S. Inati, H. Farid, K. Sherwin, and S. Grafton

Human Brain Mapping, Brighton, UK, 2001

Introduction
Coherently organized tissue has a high degree of diffusional anisotropy which can be observed non-invasively using diffusion weighted MRI. DT-MRI has been applied with some success to the in vivo tracing of white-matter fiber pathways in the brain. Current approaches[1,2,3] "grow" pathways by taking steps in the direction indicated by the diffusion tensor at each point. The noise inherent in DT-MRI data limits the ability of these stepwise techniques to trace long fibers in their entirety. In contrast to these local approaches, we describe a global approach that employs Expectation Maximization[4] (EM). EM is a statistical technique that has been used in computer vision to estimate parametric models from 2-D motion vector fields[5]. Here, we apply EM to the estimation of neuronal pathways from 3-D tensor fields. EM is an iterative two stage process for simultaneous data segmentation and model estimation. In order to employ EM, a set of models are first defined to describe the data. In the E-step the probability of every data point belonging to each model is computed. In the M-step the probabilities are used to re-estimate the model parameters. The E- and M-steps are repeatedly performed until the probabilities and model parameters converge to a solution.

Methods
Subjects were scanned using a 1.5T GE Signa Echospeed (LX8.3) equipped with 4 G/cm gradients. Diffusion weighted images were acquired using a single-shot, diffusion-weighted, spin echo EPI sequence with 6 gradient encoding directions (b=1000).

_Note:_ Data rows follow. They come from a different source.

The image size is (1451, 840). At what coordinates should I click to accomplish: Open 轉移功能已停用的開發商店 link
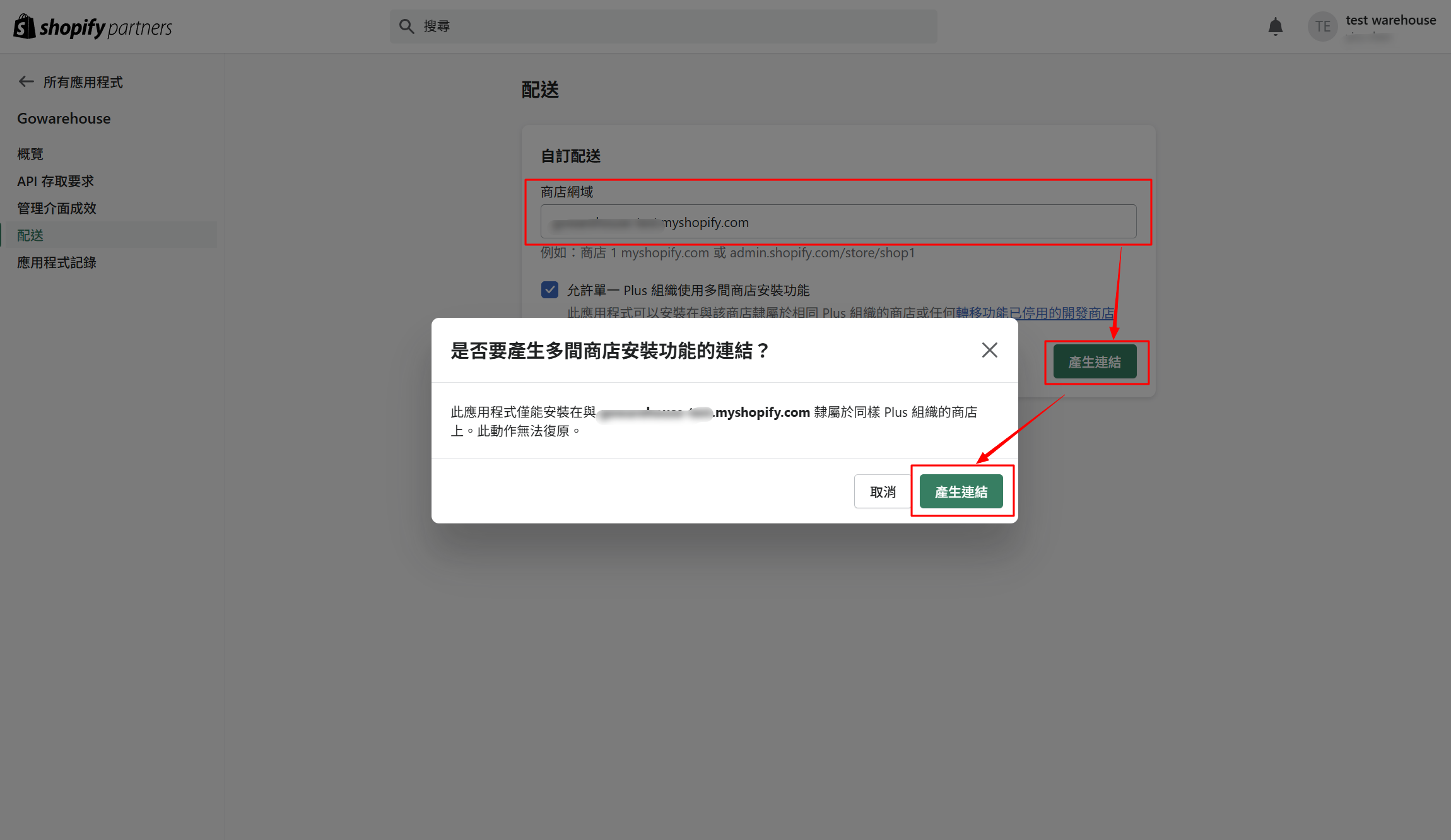click(x=1035, y=313)
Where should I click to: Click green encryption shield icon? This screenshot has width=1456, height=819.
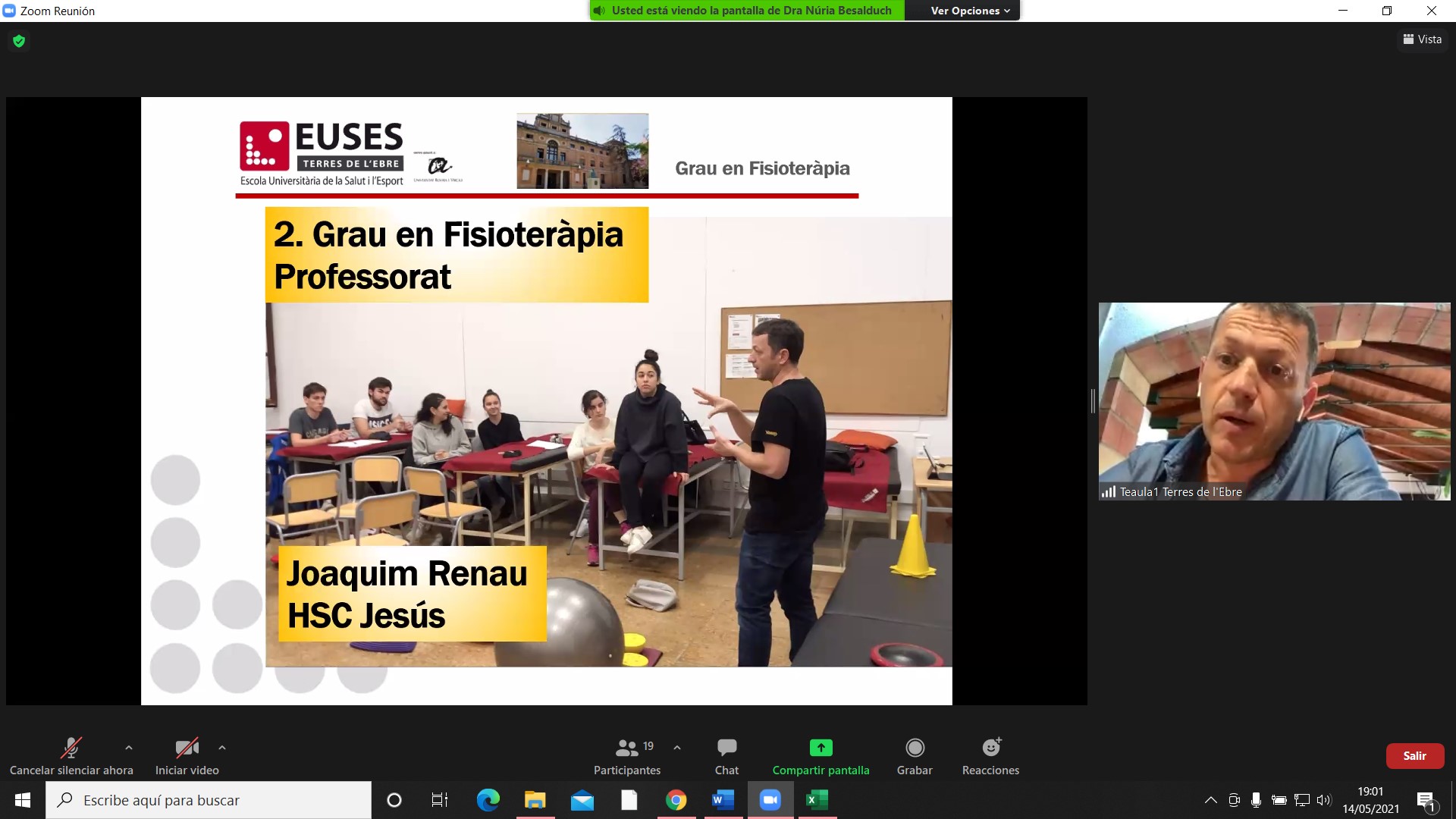click(19, 41)
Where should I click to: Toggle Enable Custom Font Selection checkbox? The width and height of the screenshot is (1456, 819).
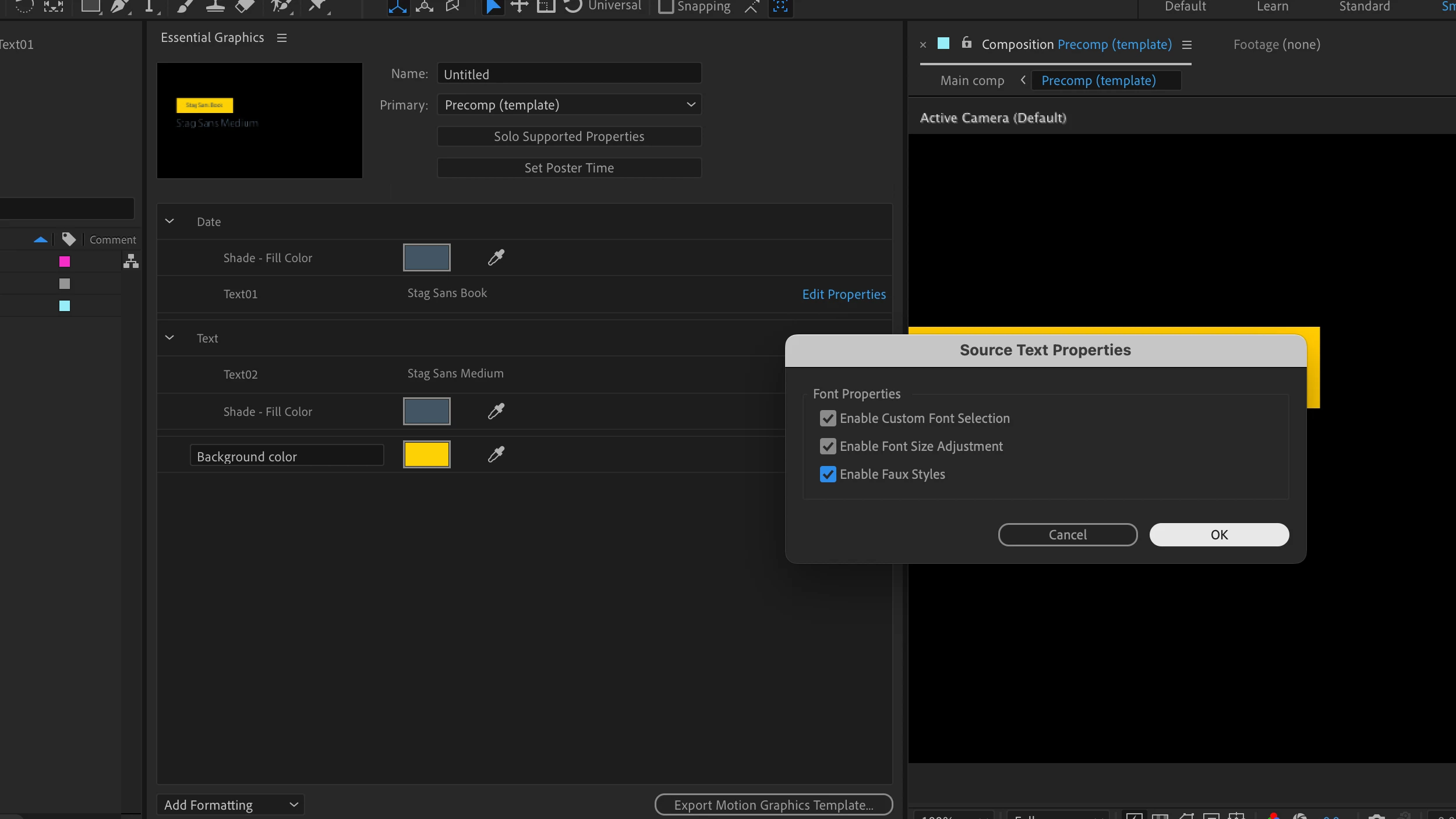click(x=828, y=418)
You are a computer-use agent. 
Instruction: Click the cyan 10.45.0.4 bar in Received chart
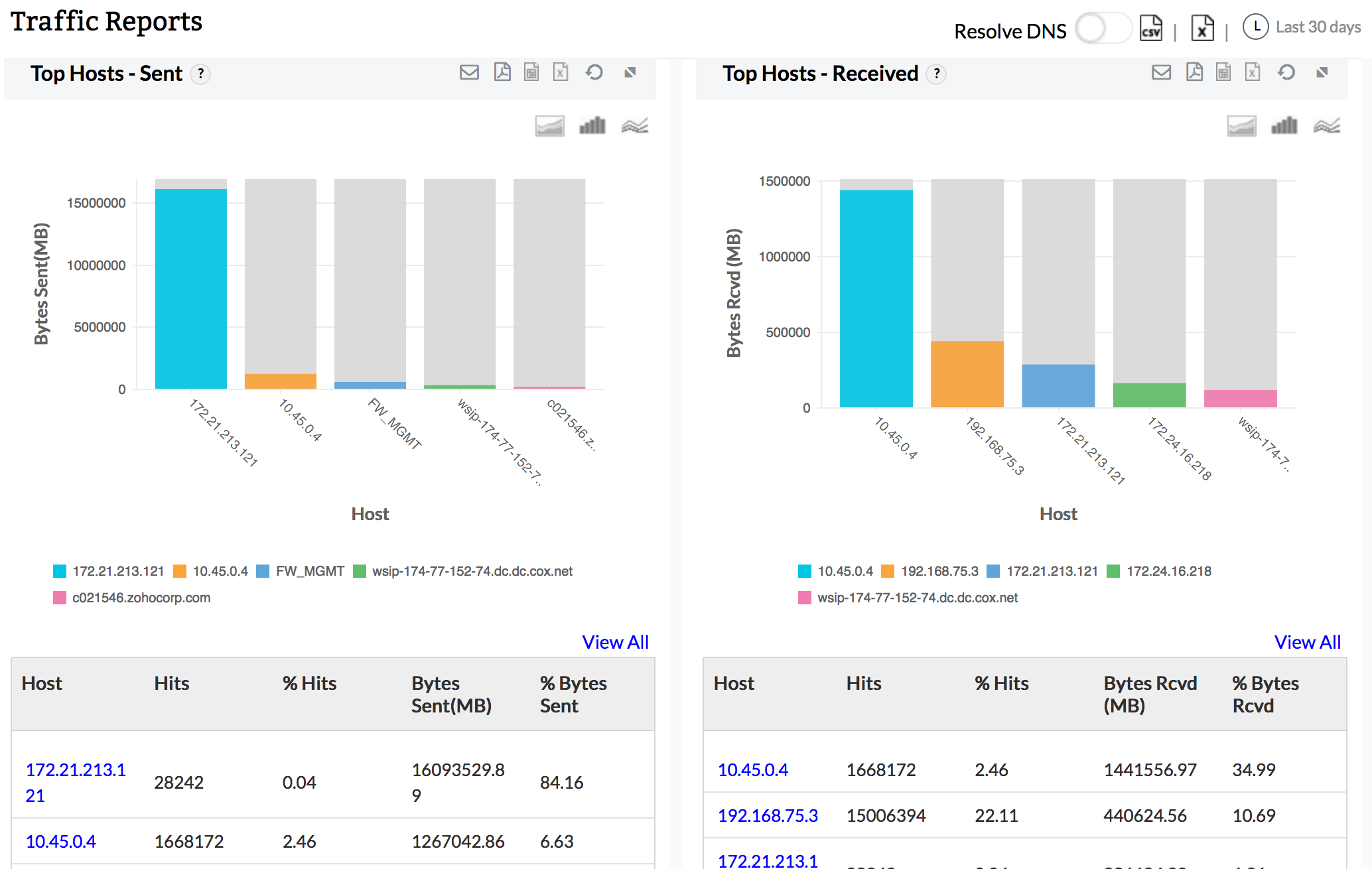click(x=876, y=299)
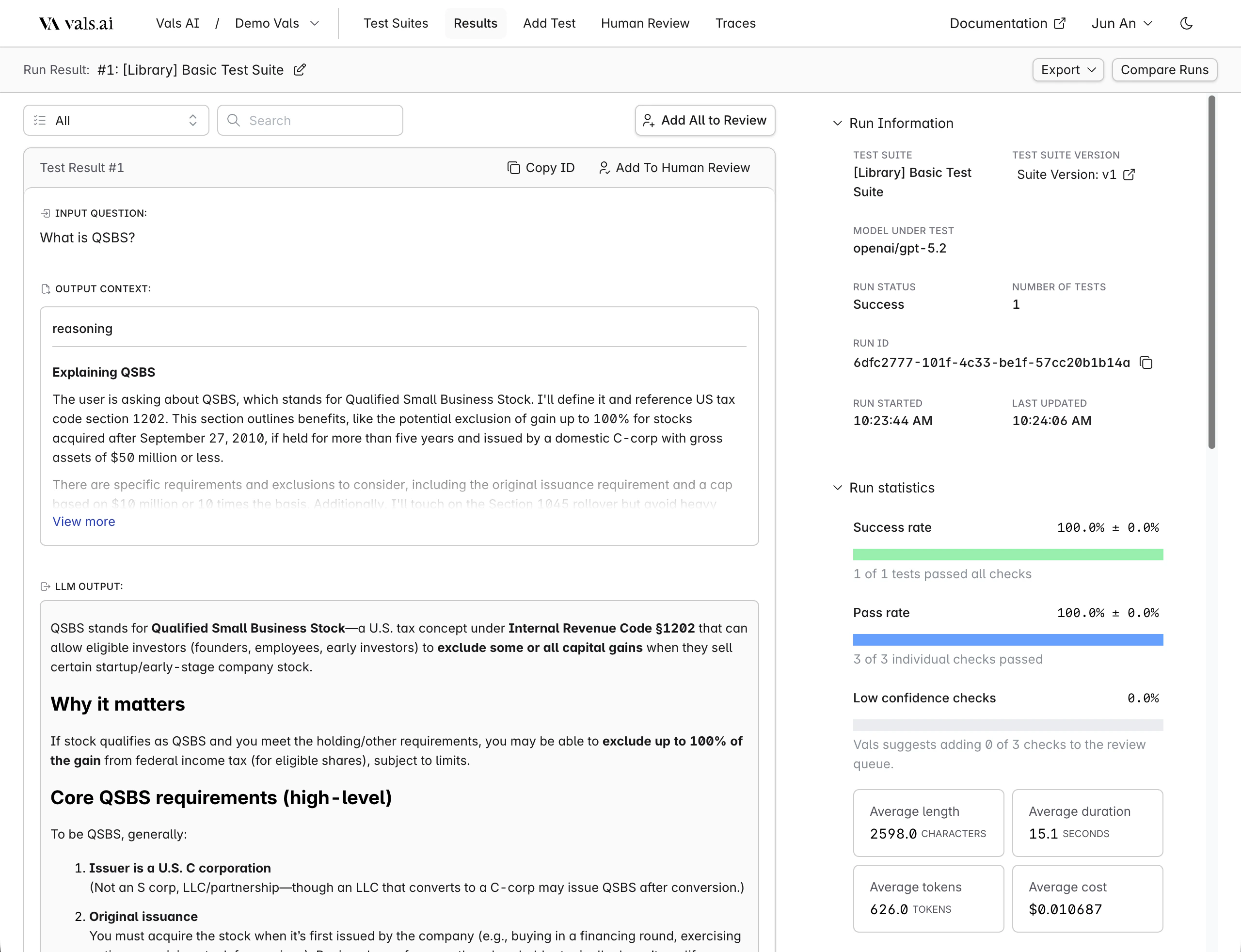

In our case, the data consisted of a volume of vector-valued data points (the principle eigenvectors of the apparent diffusion tensor). The model was taken to be a low-order Bezier curve. A single run of EM yielded a parametric description of a pathway and a probability of each point belonging to the pathway. Multiple pathways were classified after repeated runs with different random starting conditions.

Results/Discussion
Using the global probabilistic methods outlined above, we have successfully traced white matter fiber pathways. The global nature of this technique provides several advantages over local approaches: 1) Fiber tracts can be traced through noisy regions. 2) Longer fiber tracts can be traced because EM is insensitive to the accumulation of error found in stepwise solutions. 3) EM provides a measure of the likelihood of each pathway given the underlying data. 4) Finally, by fixing both endpoints, pathways connecting two brain regions can be easily found. We have presented a method for fiber tracking using EM. This global approach can be tailored and extended to provide a valuable tool in neuroimaging, separately or in concert with existing methods.

References
[1] P.J. Basser, et al., MRM 44:625-632, 2000
[2] T.E. Conturo, et al., PNAS 96:10422-10427, 1999
[3] S. Mori, et al., Ann Neurol 45:265-269, 1999
[4] G.J. McLachlan et al., "Mixture Models: Inference and Applications to Clustering", 1988
[5] A. Jepson et al., Proc CVPR 760-761, 1993

Acknowledgments This work was supported in part by NSF Grant P50-NS-17778 (Inati), NSF CAREER Award IIS-99-83806 (Farid), NSF Grant EIA-98-02068 (Farid), PHS Grant NS-33504 (Grafton).